WORK TO COMPLETE:
Print word for word whatever lies between the first line of the material and the line holding "This screenshot has height=1500, width=501.", both included, and omit all pictures.

ENTRIES SHOWN:
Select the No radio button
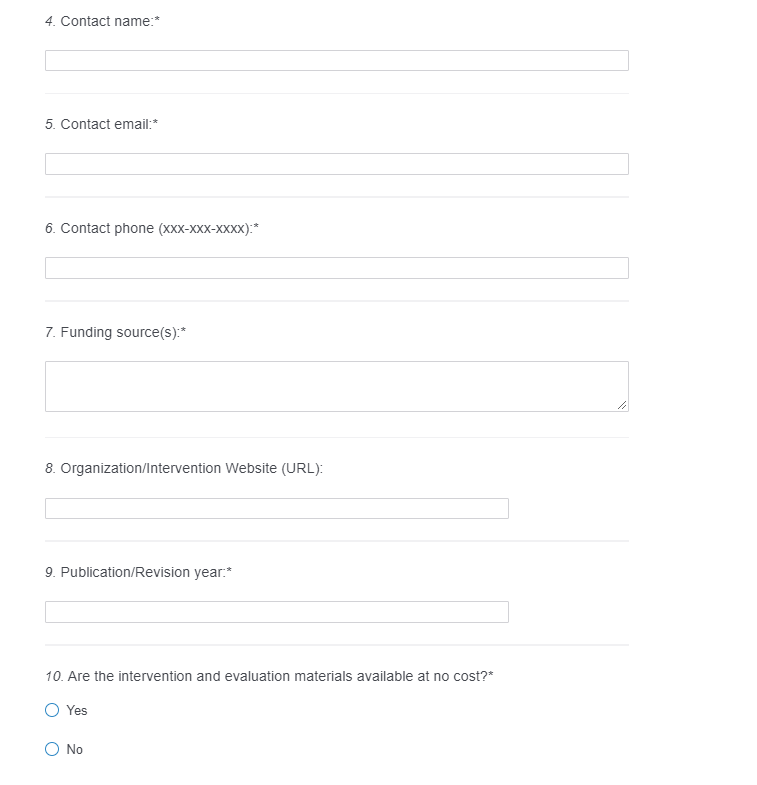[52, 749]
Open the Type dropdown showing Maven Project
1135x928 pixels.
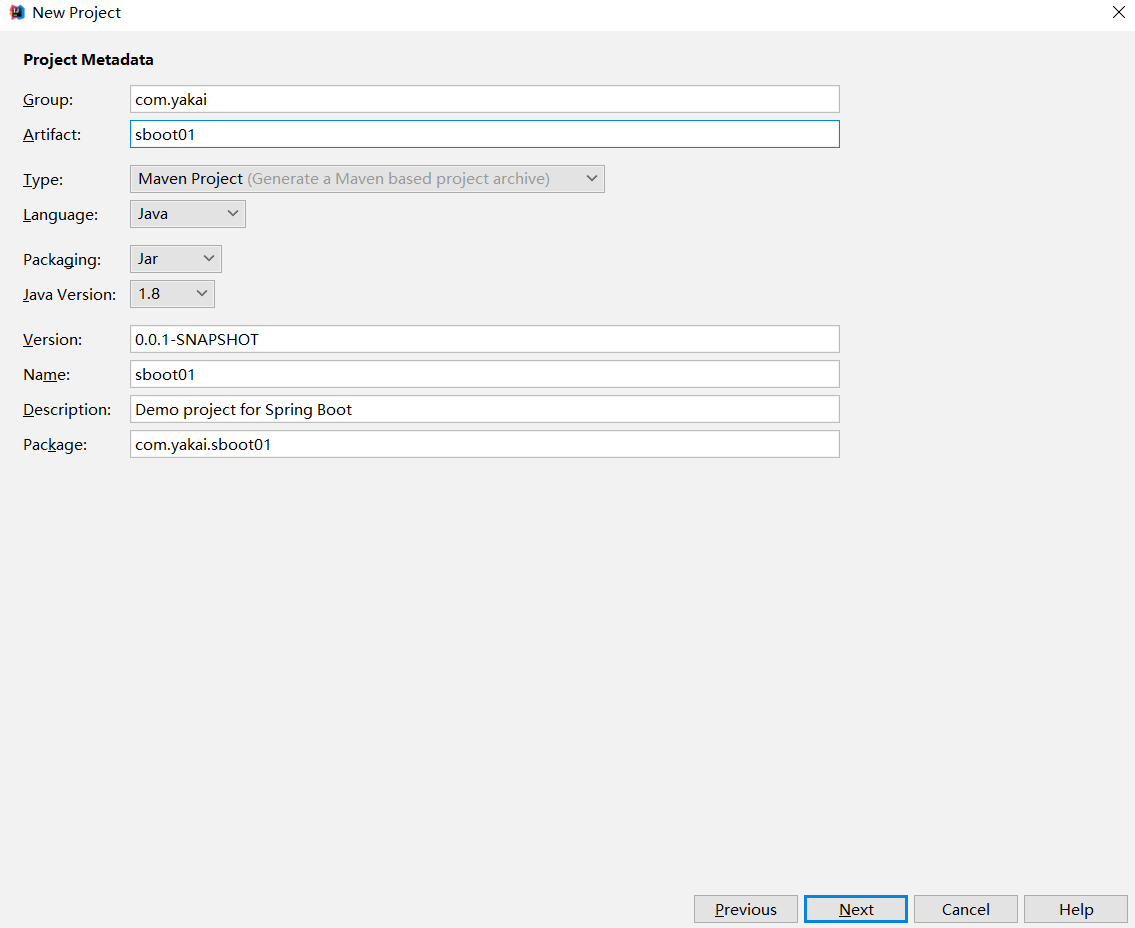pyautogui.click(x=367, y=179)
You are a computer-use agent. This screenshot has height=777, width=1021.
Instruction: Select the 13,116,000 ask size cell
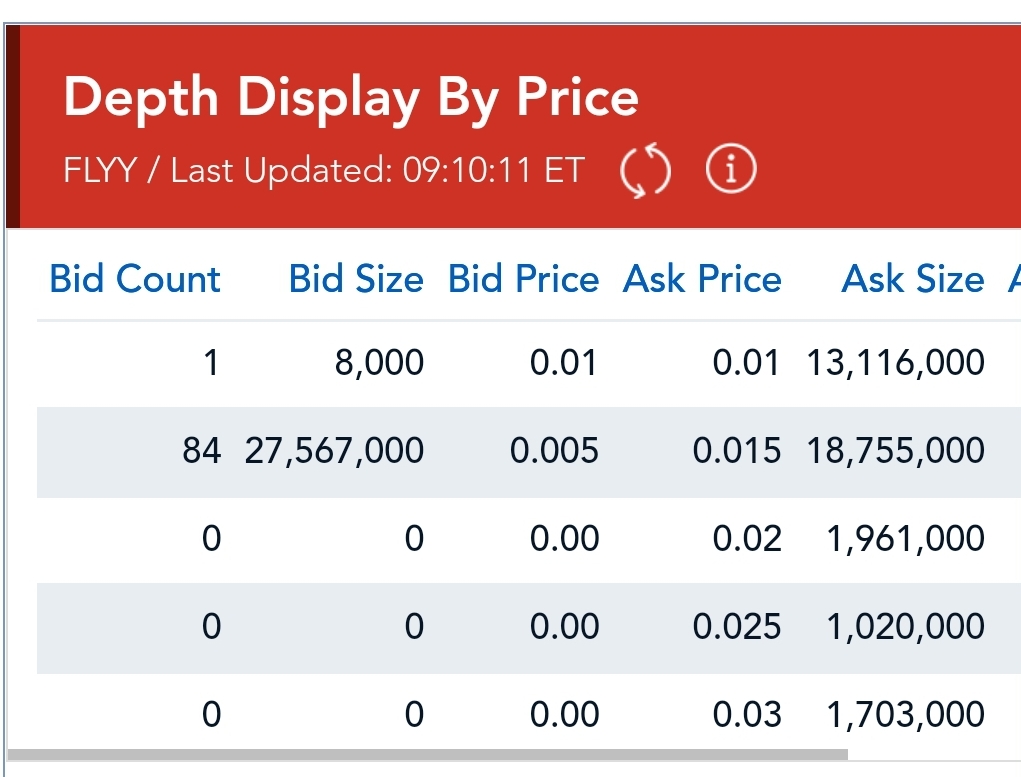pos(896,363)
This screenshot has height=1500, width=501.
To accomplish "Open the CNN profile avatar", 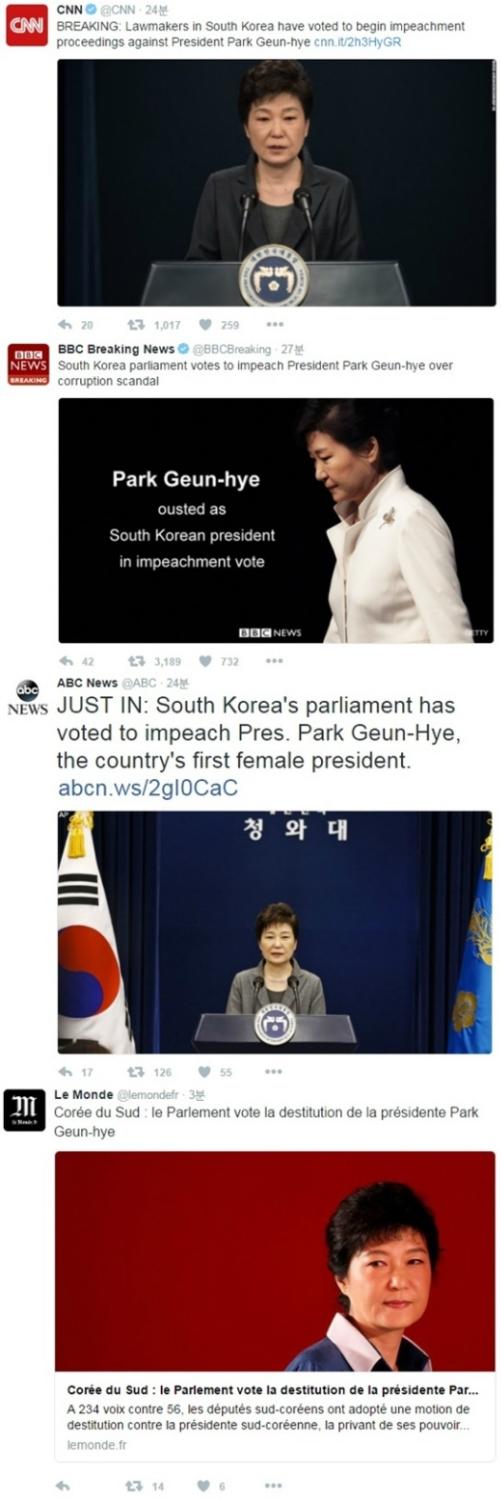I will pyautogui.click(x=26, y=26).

RESULT:
Select the No radio button
[52, 749]
Open the Type dropdown showing Maven Project
1135x928 pixels.
pyautogui.click(x=367, y=179)
You are a computer-use agent. This screenshot has height=777, width=1021.
Instruction: Select the 13,116,000 ask size cell
pos(896,363)
This screenshot has height=1500, width=501.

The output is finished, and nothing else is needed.